From 1953 to 1954 and from 1955 to 1956, he received grants from the Rockefeller Foundation for the preparation of the first edition of his landmark historical survey, The Phenomenological Movement: A Historical Introduction.

In 1963, he relocated to Washington University in St. Louis, Missouri and remained there until his retirement as Emeritus Professor in 1971. He also served as visiting professor at the universities of Michigan and Southern California and as Fulbright Lecturer at the Ludwig-Maximilians-Universität München.

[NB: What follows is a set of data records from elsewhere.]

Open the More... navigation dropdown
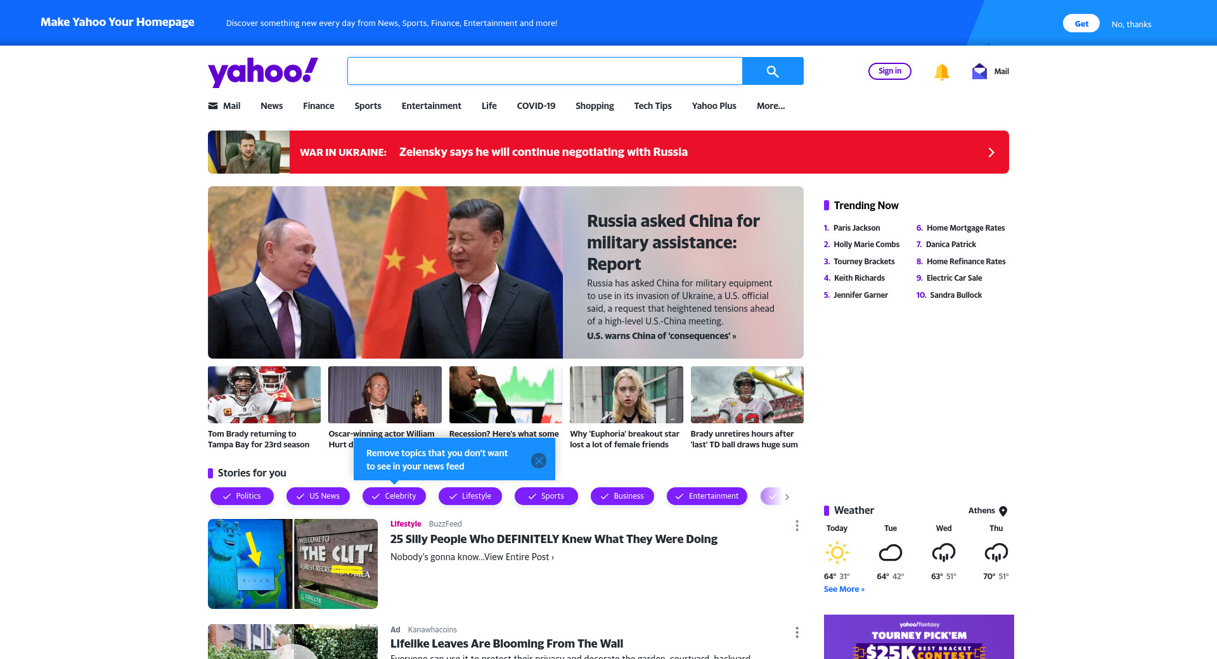Screen dimensions: 1217x659 click(771, 106)
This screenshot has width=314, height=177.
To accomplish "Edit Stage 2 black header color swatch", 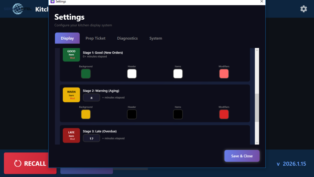I will (132, 114).
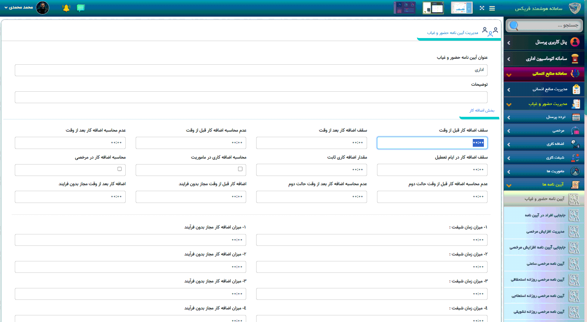Click سقف اضافه کار بعد از وقت field
The width and height of the screenshot is (587, 322).
[311, 143]
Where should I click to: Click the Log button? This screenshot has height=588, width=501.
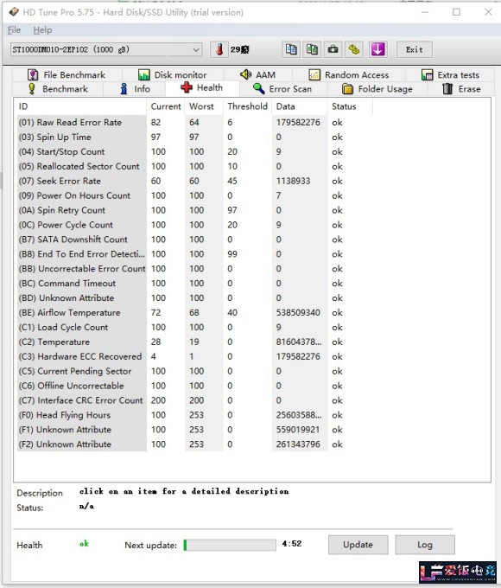(425, 545)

Spiegelberg conducted five influential workshops in phenomenology, during the summers of 1965, 1966, 1967, 1969, and 1972. The first workshop was supported by a grant from the National Science Foundation and the second by a grant from the Monsanto Company.

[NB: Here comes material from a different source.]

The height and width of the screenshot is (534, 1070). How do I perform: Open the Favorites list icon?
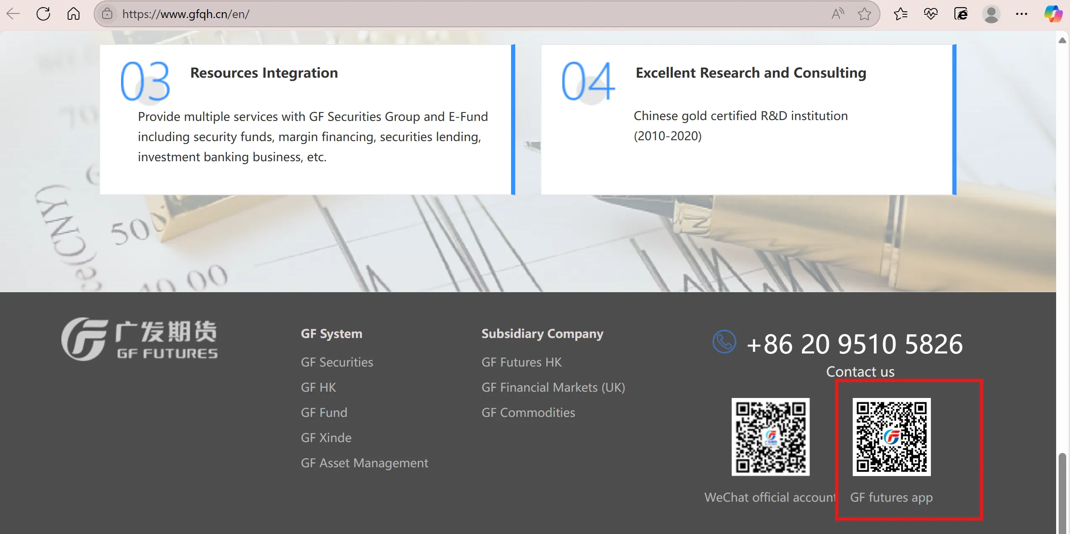(x=901, y=14)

In 1981, Washington University established a series of lectures in phenomenology in his honor. Herbert Spiegelberg died of leukemia, at the age of 86, at his home in St. Louis, Missouri. His collected papers are available in the archives of the Washington University Libraries.

==Philosophy==

Spiegelberg played a major role in promoting the study of development of human consciousness and self-awareness, phenomenology, in America.

==Works==
===Books===
- "The Socratic enigma; a collection of testimonies through twenty-four centuries" (1964)

- "The Phenomenological Movement: A Historical Introduction" (1960) (2 vols)
  - "2nd edition" (1965) (2 vols)
  - "3rd edition" (1982) 768 pages. ISBN 90-247-2535-6

- "Phenomenology in psychology and psychiatry; a historical introduction" (1972) 411 pages. ISBN 0-8101-0357-5

- "Doing Phenomenology: Essays On And In Phenomenology" (1975) 290 pages. ISBN 90-247-1725-6

- "The Context Of The Phenomenological Movement" (1981) 239 pages.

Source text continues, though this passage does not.